For Eddie, it seemed to have been brewing since the day we arrived, whereas I put off the matter as long as I could, hoping to keep peace amongst the three of us. In his most earnest efforts, Eddie adroitly enlisted household items, even converting discarded pieces of recyclable material into contraptions to counter their cunning ways. If to trap one in a glass, designate said glass specifically for catching them, and don’t you dare mix them up, he demanded one day. The idea was to capture these cockroaches we came to find – scurrying around various spaces, at all hours of the day – well enough to make your way out to the balcony, and then launch them back into nature.
Cockroaches are, moreover, rather elusive – some even resourceful enough to take flight at the sight of danger – and they are almost always a single step ahead once the lights go on. As such, trapping them humanely became something of a game. But the game ended one afternoon when, while working on a story at my desk, my feeble attempt at scooping one of the buggers onto a plank of cardboard was thwarted by its sudden scramble. As a result, the shiny critter plopped into my cup of steaming coffee, and I watched, disgusted and disappointed as he scurried around in a sea of black soot, unable to crawl out.

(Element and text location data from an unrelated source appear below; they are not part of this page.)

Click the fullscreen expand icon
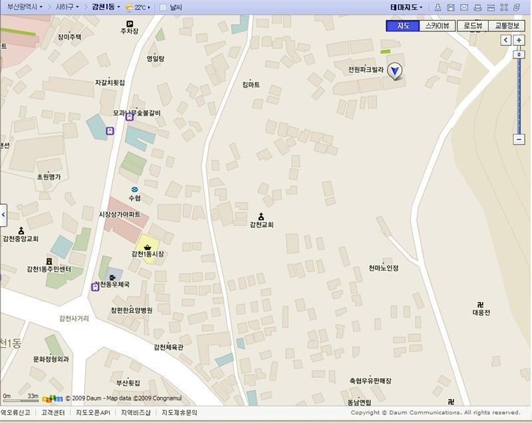Screen dimensions: 532x423 [x=504, y=7]
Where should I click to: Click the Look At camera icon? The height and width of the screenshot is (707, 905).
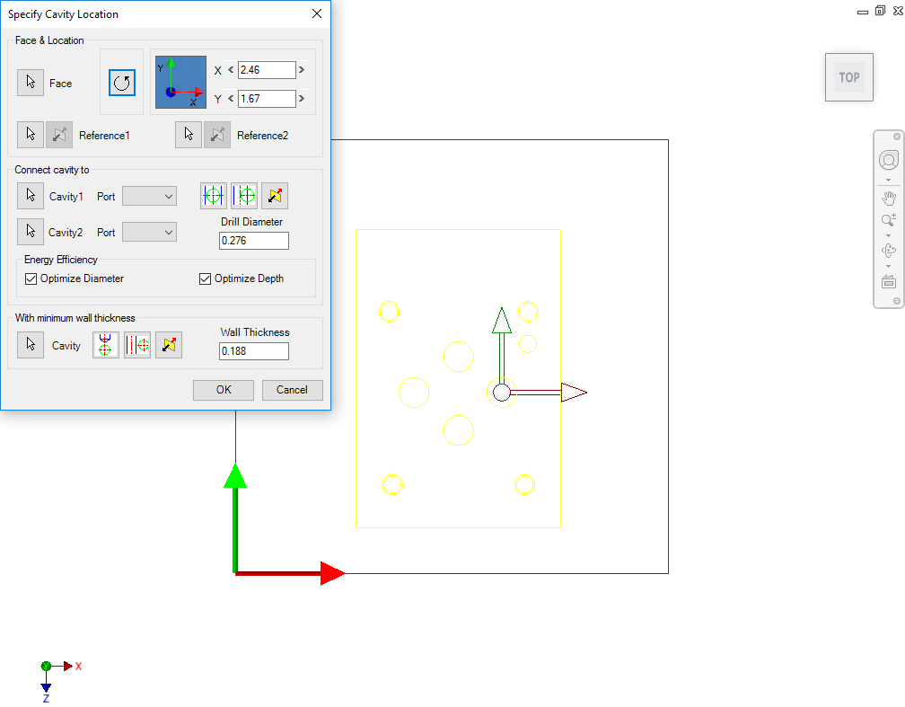tap(889, 281)
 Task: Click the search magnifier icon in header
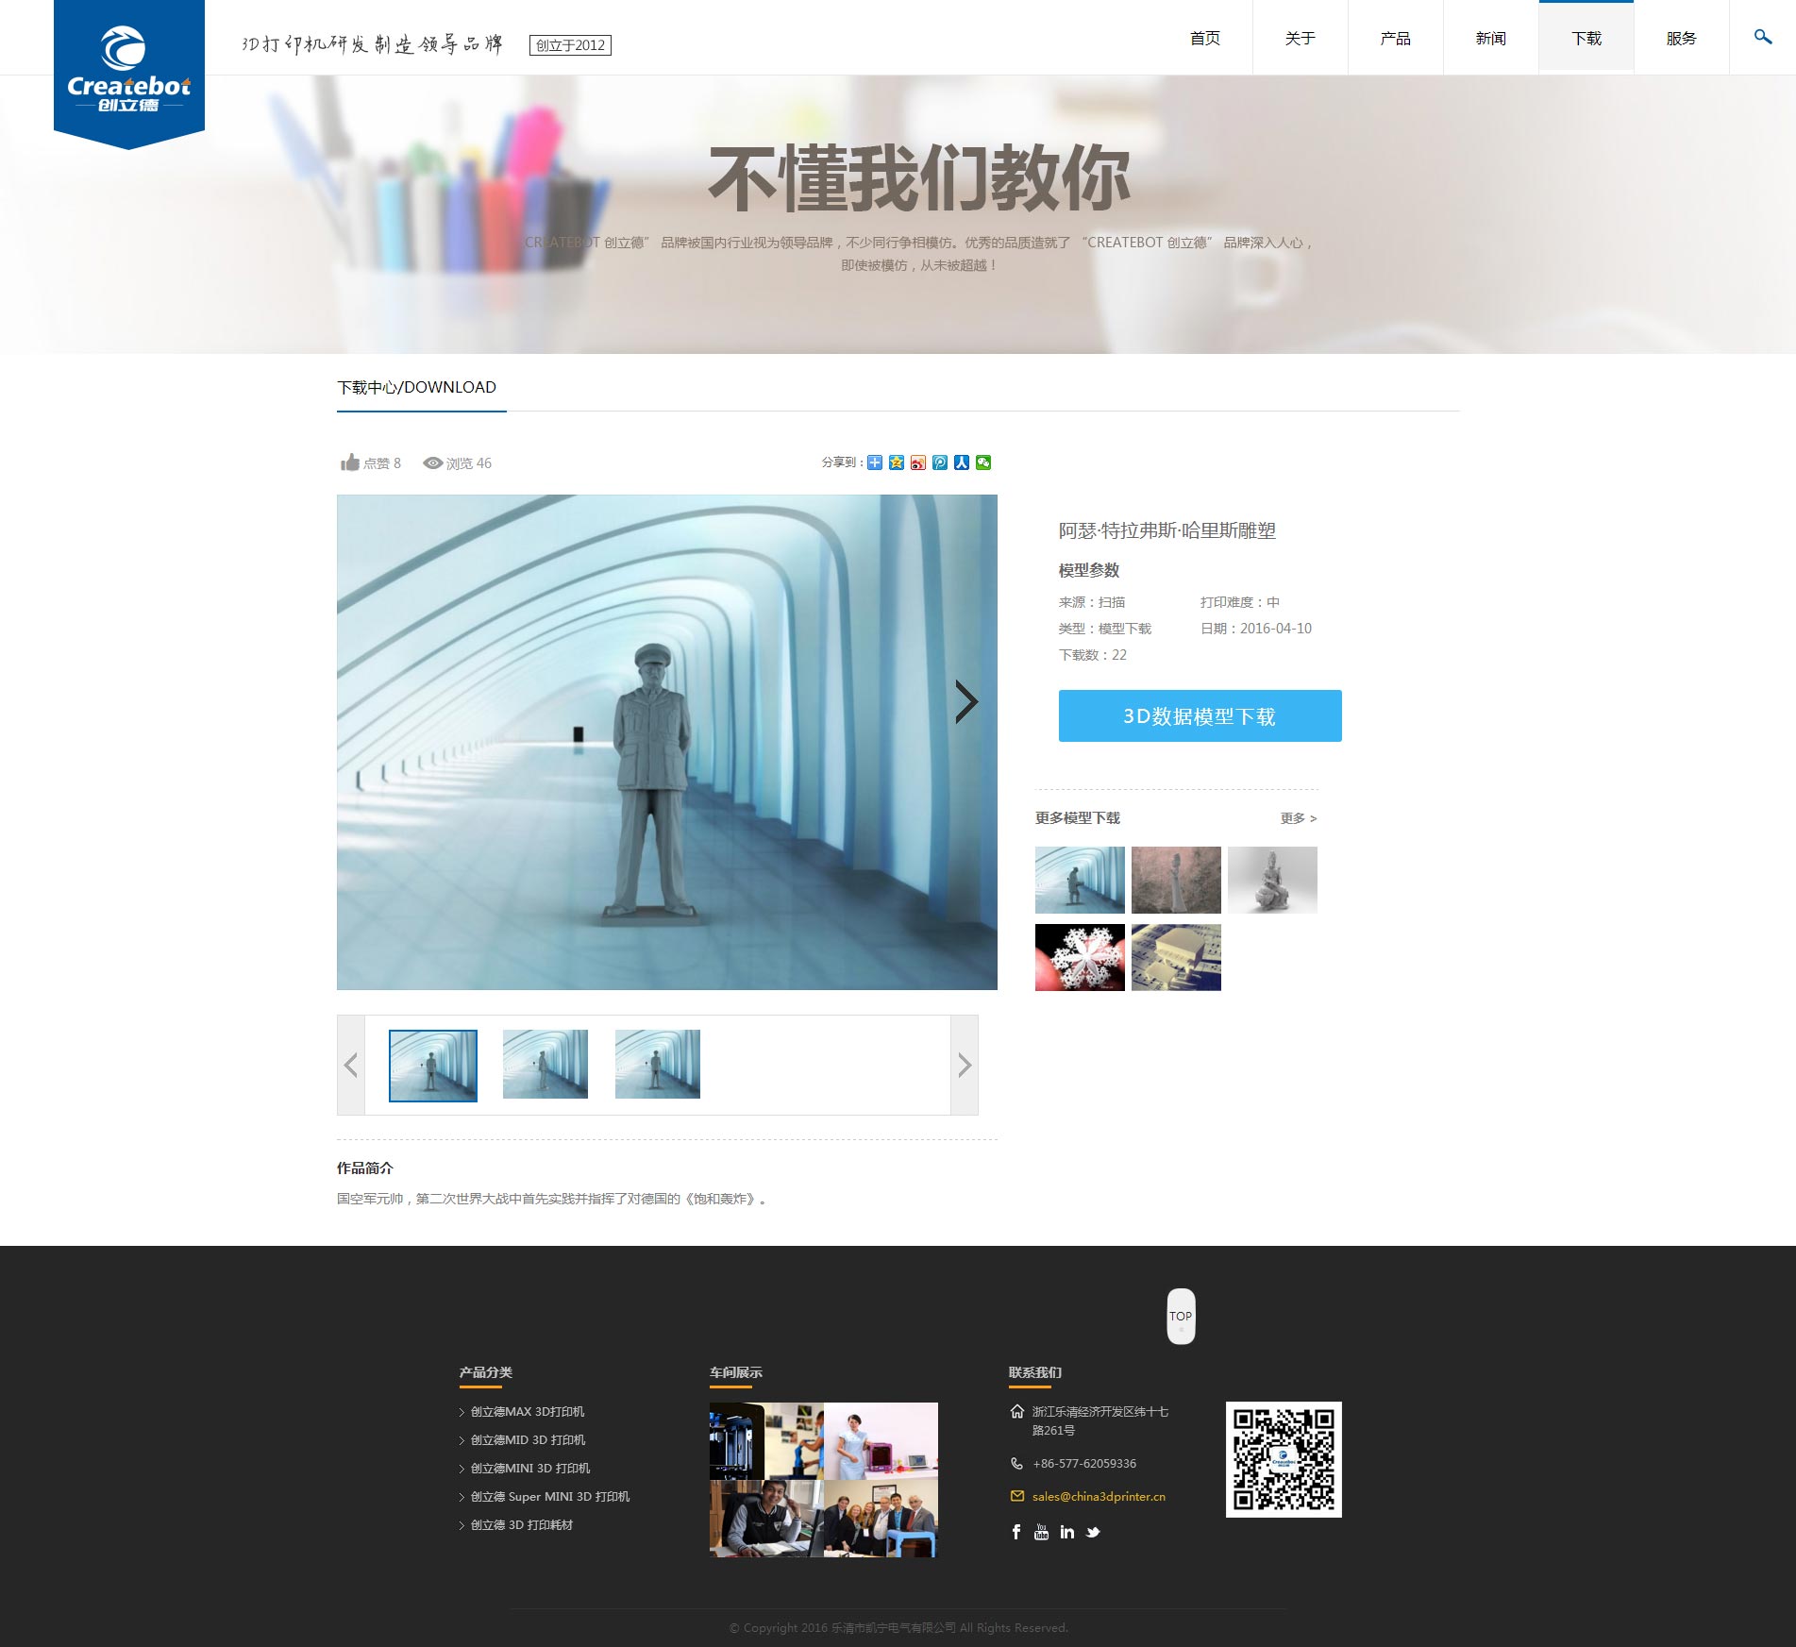1762,38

Later that week, a ‘courtesy spray’ was conducted at the apartment. No stranger to the siege of chemicals and ensuing quarantine, Nico cleared his schedule for the day, and advised Eddie and I do the same. Throughout the process of having them addressed, however, I sensed in Nico an unspoken amusement toward our collective loathe toward one of Mother Nature’s most pesky critters. He seemed desensitized to the sight of them, as if they had long since become a fixture to the territory, and their coexistence was a mere trade-off for the city’s many endearing attributes.